BCG identifizierte in Afrika 40 schnell wachsende Unternehmen, die auf dem Weltmarkt an die Spitze streben. Diese „African Challengers“ erzielen je nach Unternehmensgröße einen jährlichen Umsatz zwischen 350 Mio. und 80 Mrd. US-Dollar (rund 65 Mrd. Euro) und zeichnen sich durch starkes Wachstum, internationale Ausrichtung und ambitionierte Expansionspläne im Ausland aus.

Um 24 Prozent mehr Export

Sie repräsentieren unterschiedlichste Branchen und stammen vor allem aus Südafrika, Ägypten und Marokko. Die übrigen Unternehmen kommen aus Algerien, Angola, Nigeria, Togo und Tunesien. Das Exportvolumen der 40 Wirtschaftsriesen wuchs seit 2003 jährlich um 24 Prozent. „Während die politischen, sozialen und humanitären Herausforderungen des afrikanischen Kontinents weithin bekannt sind, wird seine Wirtschaftskraft oftmals unterschätzt“, erklärte Antonella Mei-Pochtler, Senior Partnerin bei BCG.

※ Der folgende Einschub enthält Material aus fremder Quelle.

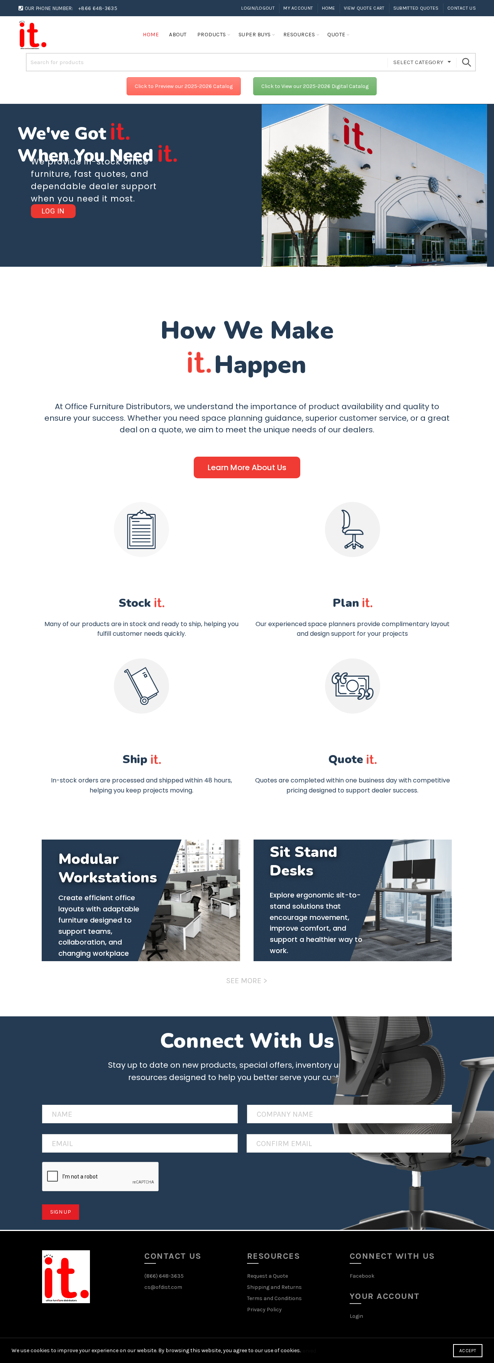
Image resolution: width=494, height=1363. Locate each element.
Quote (336, 34)
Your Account (385, 1296)
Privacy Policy (264, 1309)
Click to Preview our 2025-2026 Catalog (184, 86)
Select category (418, 62)
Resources (299, 34)
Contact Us (461, 8)
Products (211, 34)
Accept (467, 1350)
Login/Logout (258, 8)
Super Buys (255, 34)
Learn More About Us (247, 467)
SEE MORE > (246, 980)
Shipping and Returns (274, 1287)
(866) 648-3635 (164, 1276)
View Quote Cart (364, 8)
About (178, 34)
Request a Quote (267, 1276)
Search (466, 62)
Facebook (362, 1276)
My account (298, 8)
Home (328, 8)
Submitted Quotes (416, 8)
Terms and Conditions (274, 1298)
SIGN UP (60, 1212)
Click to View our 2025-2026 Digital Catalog (315, 86)
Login (356, 1316)
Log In (53, 211)
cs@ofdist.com (163, 1287)
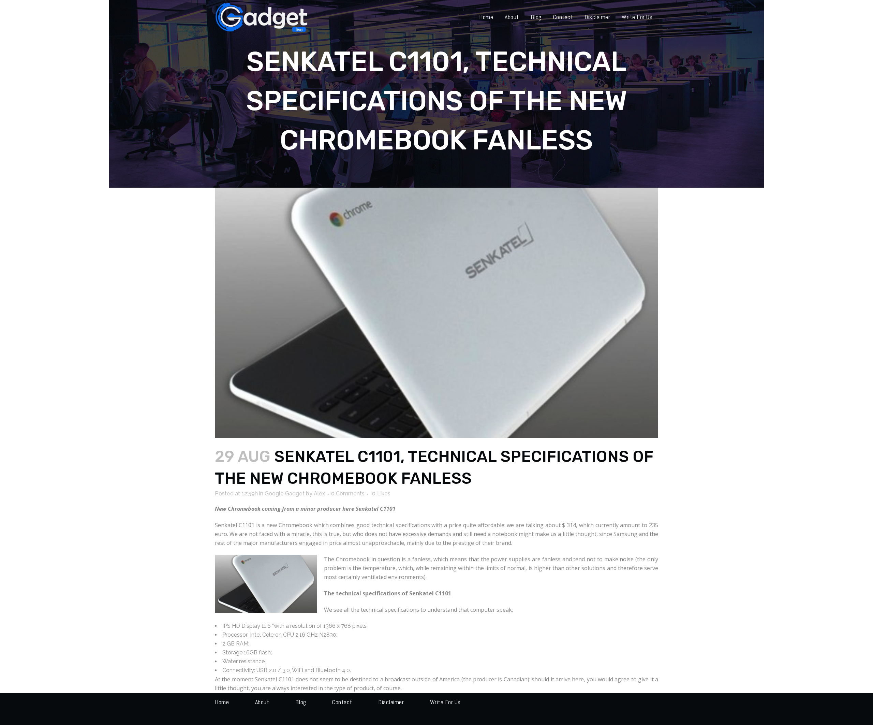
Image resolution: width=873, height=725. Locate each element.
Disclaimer (391, 702)
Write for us (445, 702)
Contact (342, 702)
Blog (300, 702)
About (262, 702)
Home (222, 702)
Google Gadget (285, 493)
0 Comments (348, 493)
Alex (319, 493)
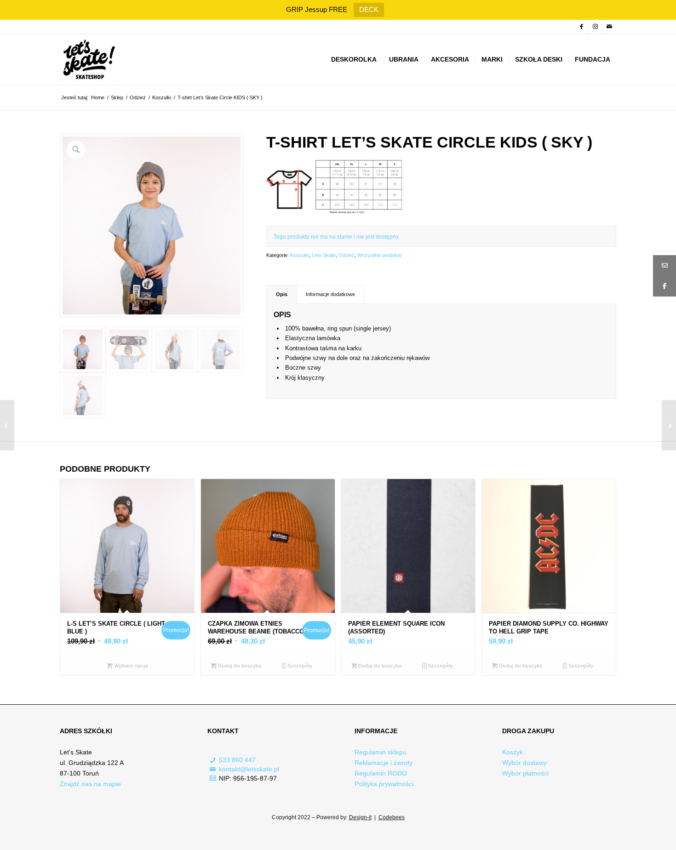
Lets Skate (324, 255)
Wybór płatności (525, 773)
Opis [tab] (281, 294)
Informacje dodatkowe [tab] (330, 294)
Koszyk (512, 752)
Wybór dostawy (524, 762)
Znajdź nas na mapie (90, 783)
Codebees (391, 817)
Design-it (360, 817)
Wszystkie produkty (379, 255)
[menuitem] (354, 59)
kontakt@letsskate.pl (249, 769)
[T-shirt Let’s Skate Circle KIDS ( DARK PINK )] (669, 425)
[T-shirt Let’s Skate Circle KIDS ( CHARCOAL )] (7, 425)
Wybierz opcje (130, 665)
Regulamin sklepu (381, 752)
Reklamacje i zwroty (383, 762)
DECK (368, 9)
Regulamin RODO (381, 773)
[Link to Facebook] (581, 27)
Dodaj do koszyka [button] (239, 665)
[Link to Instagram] (595, 27)
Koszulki (299, 255)
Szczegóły (299, 665)
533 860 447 (237, 760)
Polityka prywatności (384, 783)
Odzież (346, 255)
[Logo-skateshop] (88, 59)
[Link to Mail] (609, 27)
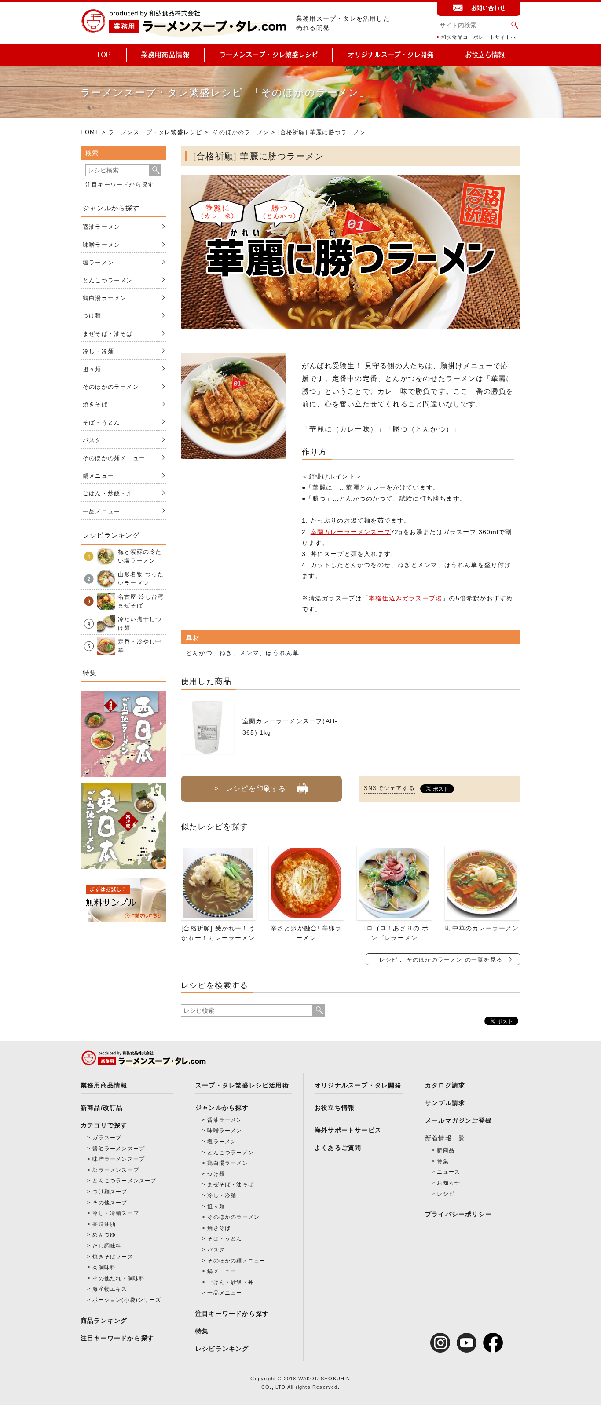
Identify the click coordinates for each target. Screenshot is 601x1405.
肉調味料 (104, 1267)
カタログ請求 (445, 1085)
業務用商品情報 (104, 1085)
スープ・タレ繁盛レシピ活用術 (242, 1085)
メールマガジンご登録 (458, 1120)
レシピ (445, 1194)
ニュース (448, 1172)
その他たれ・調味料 (118, 1278)
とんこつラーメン (108, 280)
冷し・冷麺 (98, 351)
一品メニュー (101, 511)
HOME (90, 132)
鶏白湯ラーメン (104, 298)
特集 (202, 1331)
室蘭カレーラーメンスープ (351, 531)
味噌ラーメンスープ (118, 1159)
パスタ (92, 440)
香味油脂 (104, 1224)
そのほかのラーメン (241, 132)
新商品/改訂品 (102, 1107)
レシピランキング (222, 1348)
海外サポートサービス (348, 1130)
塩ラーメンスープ (115, 1170)
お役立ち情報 (335, 1107)
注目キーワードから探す (119, 184)
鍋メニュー (98, 475)
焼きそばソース (112, 1257)
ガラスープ (106, 1137)
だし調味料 (106, 1246)
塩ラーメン (98, 262)
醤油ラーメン (101, 226)
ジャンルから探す (222, 1107)
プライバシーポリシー (458, 1214)
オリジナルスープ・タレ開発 (358, 1085)
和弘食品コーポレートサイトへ (479, 37)
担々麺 (92, 369)
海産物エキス (109, 1289)
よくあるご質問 (338, 1147)
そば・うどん (101, 422)
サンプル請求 (445, 1102)
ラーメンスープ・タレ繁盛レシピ (155, 132)
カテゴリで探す (104, 1125)
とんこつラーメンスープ (124, 1181)
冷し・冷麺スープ (115, 1213)
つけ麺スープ (109, 1192)
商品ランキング (104, 1320)
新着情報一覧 (445, 1138)
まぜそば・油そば (108, 333)
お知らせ (448, 1183)
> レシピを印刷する (250, 788)
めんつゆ (104, 1235)
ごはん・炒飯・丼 (108, 493)
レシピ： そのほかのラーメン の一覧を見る (440, 959)
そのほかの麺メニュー (114, 458)
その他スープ (109, 1203)
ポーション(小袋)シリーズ (126, 1300)
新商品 (445, 1150)
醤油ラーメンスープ (118, 1148)
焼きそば (95, 404)
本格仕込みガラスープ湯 (405, 598)
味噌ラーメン (101, 244)
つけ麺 (92, 315)
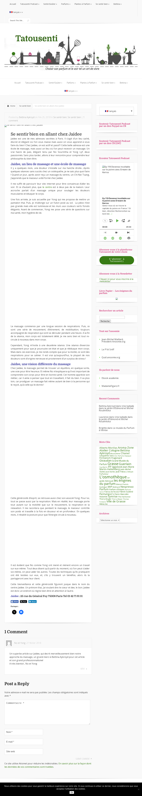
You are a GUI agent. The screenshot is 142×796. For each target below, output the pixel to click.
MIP (110, 486)
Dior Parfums (119, 456)
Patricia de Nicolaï (111, 491)
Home (12, 106)
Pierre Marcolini (121, 494)
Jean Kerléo (110, 471)
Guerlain (125, 464)
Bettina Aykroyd (26, 117)
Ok (72, 792)
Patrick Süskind (126, 491)
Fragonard (116, 457)
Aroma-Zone (126, 447)
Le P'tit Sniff (108, 349)
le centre (47, 187)
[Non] (138, 789)
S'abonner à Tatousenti (116, 260)
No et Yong (19, 642)
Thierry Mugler (105, 499)
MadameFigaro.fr (111, 386)
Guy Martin (103, 467)
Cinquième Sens (106, 455)
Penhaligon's (106, 494)
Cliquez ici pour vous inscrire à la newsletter (116, 280)
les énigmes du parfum (115, 482)
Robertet (103, 496)
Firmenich (105, 457)
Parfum (104, 489)
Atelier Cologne (109, 450)
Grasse (112, 463)
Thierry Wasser (117, 499)
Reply (83, 669)
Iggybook (117, 466)
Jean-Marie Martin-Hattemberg (116, 468)
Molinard (116, 487)
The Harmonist (124, 496)
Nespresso (127, 486)
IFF (109, 466)
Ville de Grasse (115, 501)
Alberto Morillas (108, 447)
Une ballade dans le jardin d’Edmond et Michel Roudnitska (116, 408)
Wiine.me (103, 504)
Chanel (125, 453)
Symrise (113, 496)
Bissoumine (115, 453)
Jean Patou (121, 471)
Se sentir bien (25, 106)
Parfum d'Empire (116, 489)
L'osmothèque (113, 477)
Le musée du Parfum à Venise (116, 429)
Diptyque (128, 456)
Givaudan (105, 460)
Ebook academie (110, 378)
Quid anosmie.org (111, 357)
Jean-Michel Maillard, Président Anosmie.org (113, 340)
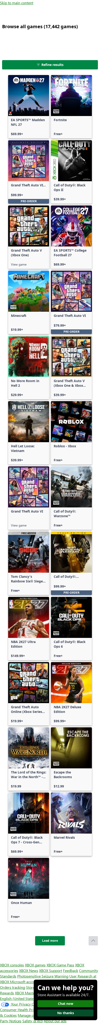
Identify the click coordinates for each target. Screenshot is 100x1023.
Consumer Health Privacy (20, 1009)
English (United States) (18, 998)
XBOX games (35, 964)
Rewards (7, 992)
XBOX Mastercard (29, 992)
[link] (28, 106)
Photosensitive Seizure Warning (42, 976)
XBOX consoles (12, 964)
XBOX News (28, 970)
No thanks (65, 1013)
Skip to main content (16, 2)
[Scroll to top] (93, 940)
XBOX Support (50, 970)
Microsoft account (24, 981)
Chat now (65, 1003)
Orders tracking (12, 987)
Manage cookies (31, 1015)
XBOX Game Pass (60, 964)
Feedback (70, 970)
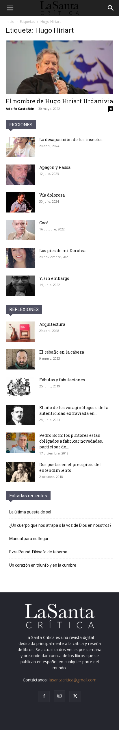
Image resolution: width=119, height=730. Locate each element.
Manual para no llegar (29, 538)
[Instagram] (59, 696)
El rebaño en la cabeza (61, 352)
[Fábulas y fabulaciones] (20, 387)
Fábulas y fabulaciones (62, 379)
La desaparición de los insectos (71, 139)
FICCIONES (20, 124)
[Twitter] (75, 696)
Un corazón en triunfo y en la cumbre (42, 565)
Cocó (44, 223)
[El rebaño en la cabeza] (20, 359)
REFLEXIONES (24, 309)
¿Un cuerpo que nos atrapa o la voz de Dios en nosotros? (60, 525)
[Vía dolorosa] (20, 202)
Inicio (10, 21)
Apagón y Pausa (54, 167)
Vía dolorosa (52, 195)
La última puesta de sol (30, 512)
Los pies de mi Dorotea (62, 250)
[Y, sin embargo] (20, 286)
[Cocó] (20, 230)
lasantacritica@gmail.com (72, 680)
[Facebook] (44, 696)
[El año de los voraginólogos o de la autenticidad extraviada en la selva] (20, 415)
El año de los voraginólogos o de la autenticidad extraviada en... (73, 410)
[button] (10, 8)
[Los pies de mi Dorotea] (20, 258)
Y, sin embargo (54, 278)
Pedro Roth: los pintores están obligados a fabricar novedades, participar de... (71, 441)
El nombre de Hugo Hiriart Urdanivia (59, 101)
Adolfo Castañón (20, 108)
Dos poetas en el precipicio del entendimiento (70, 467)
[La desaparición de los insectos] (20, 147)
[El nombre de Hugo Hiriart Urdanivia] (59, 67)
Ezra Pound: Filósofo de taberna (38, 552)
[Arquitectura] (20, 331)
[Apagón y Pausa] (20, 175)
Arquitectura (52, 324)
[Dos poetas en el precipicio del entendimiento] (20, 472)
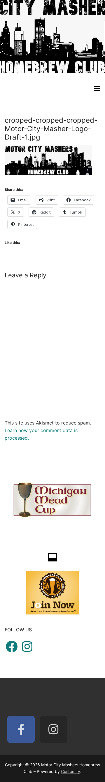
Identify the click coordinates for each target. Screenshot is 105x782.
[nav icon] (97, 88)
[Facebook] (21, 729)
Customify (70, 771)
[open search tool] (97, 36)
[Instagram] (53, 729)
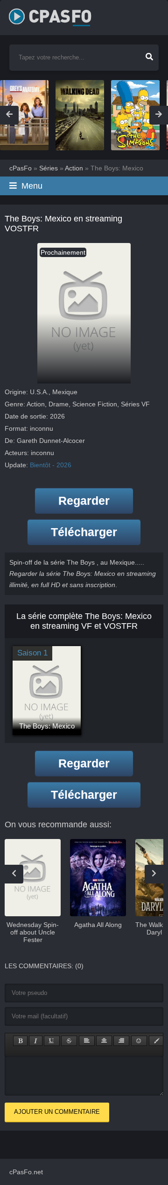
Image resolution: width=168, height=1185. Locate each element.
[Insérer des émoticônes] (139, 1041)
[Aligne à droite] (121, 1041)
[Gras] (20, 1041)
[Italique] (35, 1041)
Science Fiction (94, 404)
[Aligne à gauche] (87, 1041)
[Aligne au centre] (104, 1041)
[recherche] (149, 53)
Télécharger (84, 531)
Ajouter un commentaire (57, 1111)
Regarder (84, 500)
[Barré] (69, 1041)
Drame (59, 404)
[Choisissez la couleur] (157, 1041)
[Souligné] (52, 1041)
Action (36, 404)
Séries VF (135, 404)
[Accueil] (60, 14)
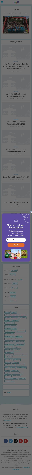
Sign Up (16, 245)
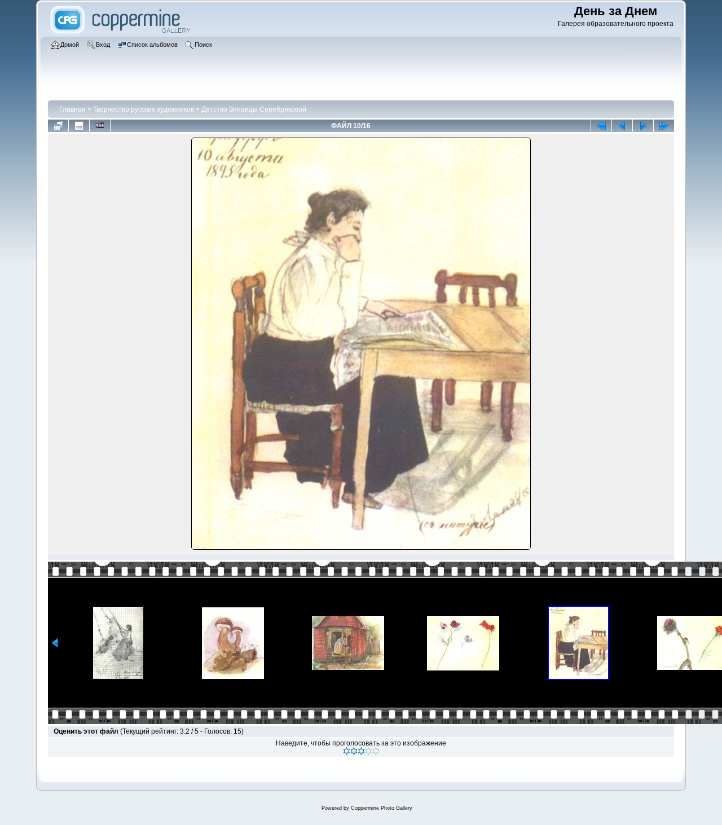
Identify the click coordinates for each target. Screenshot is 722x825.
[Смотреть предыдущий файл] (622, 126)
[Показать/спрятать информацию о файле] (79, 126)
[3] (361, 751)
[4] (368, 751)
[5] (376, 751)
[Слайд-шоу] (100, 126)
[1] (346, 751)
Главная (72, 109)
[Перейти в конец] (664, 126)
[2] (354, 751)
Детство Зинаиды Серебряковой (253, 109)
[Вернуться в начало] (601, 126)
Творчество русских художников (143, 109)
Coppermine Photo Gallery (381, 808)
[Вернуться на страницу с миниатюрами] (58, 126)
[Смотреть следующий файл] (643, 126)
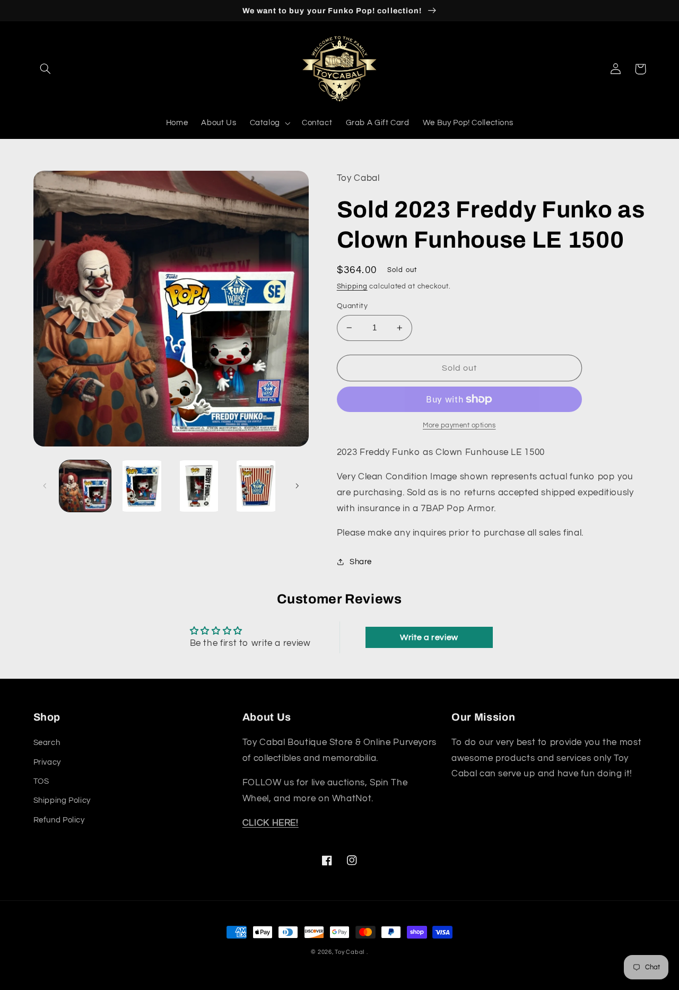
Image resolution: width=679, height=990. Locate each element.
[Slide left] (45, 486)
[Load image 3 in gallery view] (199, 486)
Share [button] (361, 562)
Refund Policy (59, 820)
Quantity (352, 306)
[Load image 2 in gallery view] (142, 486)
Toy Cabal (349, 952)
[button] (45, 69)
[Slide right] (297, 486)
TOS (41, 781)
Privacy (47, 762)
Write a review (429, 637)
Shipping (352, 286)
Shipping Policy (62, 800)
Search (46, 743)
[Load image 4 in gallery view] (256, 486)
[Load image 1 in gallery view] (85, 486)
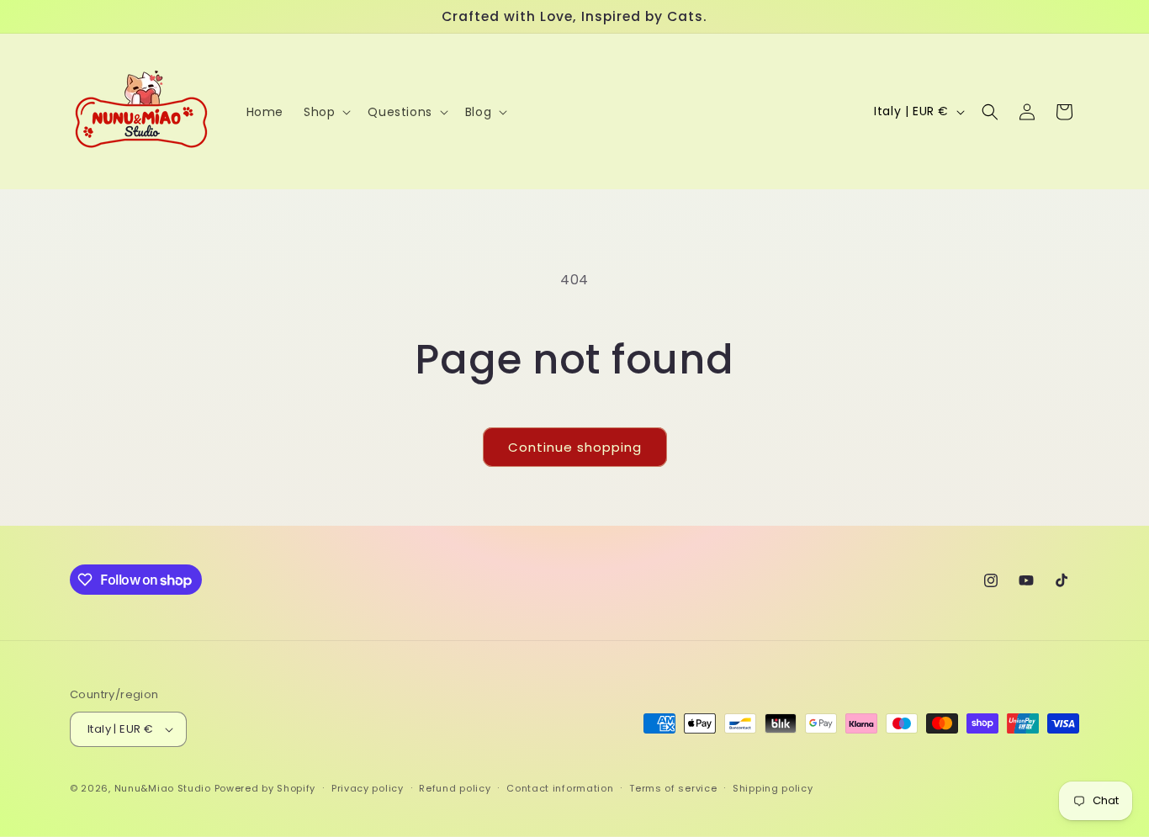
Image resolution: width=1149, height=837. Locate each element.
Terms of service (673, 788)
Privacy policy (367, 788)
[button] (325, 112)
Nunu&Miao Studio (162, 788)
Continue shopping (575, 447)
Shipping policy (773, 788)
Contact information (559, 788)
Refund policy (454, 788)
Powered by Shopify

BRIC-Staaten bereits überholt

Dabei haben die führenden afrikanischen Märkte, die „African Lions“ Algerien, Botswana, Ägypten, Libyen, Mauritius, Marokko, Südafrika und Tunesien, die BRIC-Staaten (Brasilien, Russland, Indien, China) bei der Wirtschaftsleistung - gemessen an der Bevölkerung - bereits überholt: 2008 lag das BIP pro Kopf dieser Staaten bei 10.000 Dollar im Vergleich zu 8.800 Dollar in den BRIC-Staaten.

Die afrikanischen Herausforderer stammen - mit Ausnahme von fünf Unternehmen - aus diesen Märkten. Sie profitieren einerseits von Standortvorteilen - Bodenschätzen, günstigen Arbeitskräften und einer schnell wachsenden Bevölkerung - sowie andererseits von einem Wirtschaftsumfeld, das durch Deregulierung, nationale wirtschaftliche Entwicklungsvorgaben und weitgehend konstant steigende Rohstoffpreise gekennzeichnet ist.

4,5 Prozent Wachstum erwartet

Die OECD erwartet für Afrika ein Wachstum von real 4,5 Prozent in diesem Jahr, 2011 soll demnach die Wirtschaft um 5,2 Prozent wachsen. Das Ziel einer Halbierung der Armut bis 2015 werden demnach die meisten afrikanischen Länder verfehlen. Regional besonders stark von der Krise betroffen war das südliche Afrika. Dort werde laut OECD-Analyse die Wirtschaft nur um durchschnittlich vier Prozent wachsen. Besonders gelitten hätten unter der Wirtschaftskrise die Ölwirtschaft, andere Rohstoffsektoren und der Tourismus.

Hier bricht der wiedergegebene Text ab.